Camping Eden at Peniscola is also close to the seafront and a short walk to the old town and castle which are lovely. Mercadona is not too far away.

Cazzie


----------



## GMJ (Jun 24, 2014)

Thanks Cazzie - that is most useful info.









We would certainly book...if/when Mrs GMJ can be persuaded :wink2:

Graham :smile2:


----------



## Garcia (Mar 5, 2010)

Cazzie said:


> We have stayed at both Bonterra Park in Benicassim and Eden in Peniscola and have enjoyed both for short stays but not in Jan. or Feb.
> These sites are now so busy over the winter with long stay visitors that I think you would be advised to book well in advance.
> We can usually just get in without advance booking when we arrive in April as they are then beginning to head home.
> Bonterra Park is opposite a Mercadona and Lidl is a short walk away. The town and seafront promenade are also a short level walk away.
> ...


I know it's horses for courses etc but I really didn't like Bonterra. We'll run site , I suppose ,large, and convenient for the shops but regulated like you won't believe. Dog friendly site , tho why they let campers toilet their dogs on the footpath/ cycle way behind the site instead of extending their "pick up rule" off site down there, I'll never know.
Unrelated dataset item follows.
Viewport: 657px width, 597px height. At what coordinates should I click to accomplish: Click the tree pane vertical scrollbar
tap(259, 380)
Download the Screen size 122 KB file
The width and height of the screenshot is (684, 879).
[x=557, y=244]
It stunk down there when we were there...
Town was VERY dog non friendly even in winter....no dogs on beach...happy hours and fish and chips in the bar gave it a Butlins feel for us.....
Really not our cup of tea.....

There is a car park / Aire in the town that's good for an overnighter.....
G


----------



## GMJ (Jun 24, 2014)

We are after a site on the coast so we can take some walks on the flat. We also want to be near (close walkable) a village/town to give us some dining options etc...

Graham :smile2:


----------



## Garcia (Mar 5, 2010)

GMJ said:


> We are after a site on the coast so we can take some walks on the flat. We also want to be near (close walkable) a village/town to give us some dining options etc...
> 
> Graham :smile2:


Well Bonterra might suit you then.....follow the cycle path to the beach, 5 mins into town centre 
2 mins to supermarket. All flat , easy walks
If you can cope with its large busyness...it was full in mid winter....and only cheap ish if you stayed a while....expensive for a short stay

We used El Cantal at Mojacar a few times....anyone been recently??
I must say that it was starting to look a little in need of some tlc last time we were there, but it has been a good few year since we last went. Maybe it has been done over.
But it might suit...right on sea front. Holiday resort, restos and bars etc within easy reach...tho a bit of a climb up to the Old Town.
Great winter climate... m
Only complaint from me was the abundance of wild cats on the site that did even come into the van and steal food...till I let me dogs off the lead !!! 
G


----------



## GMJ (Jun 24, 2014)

It's a question of my finding a few sites that sell it to Mrs GMJ really and then letting her choose from them. On the coast for some nice walks will be a definite, as will the ability to wander into a village/town for a coffee/bimble around etc.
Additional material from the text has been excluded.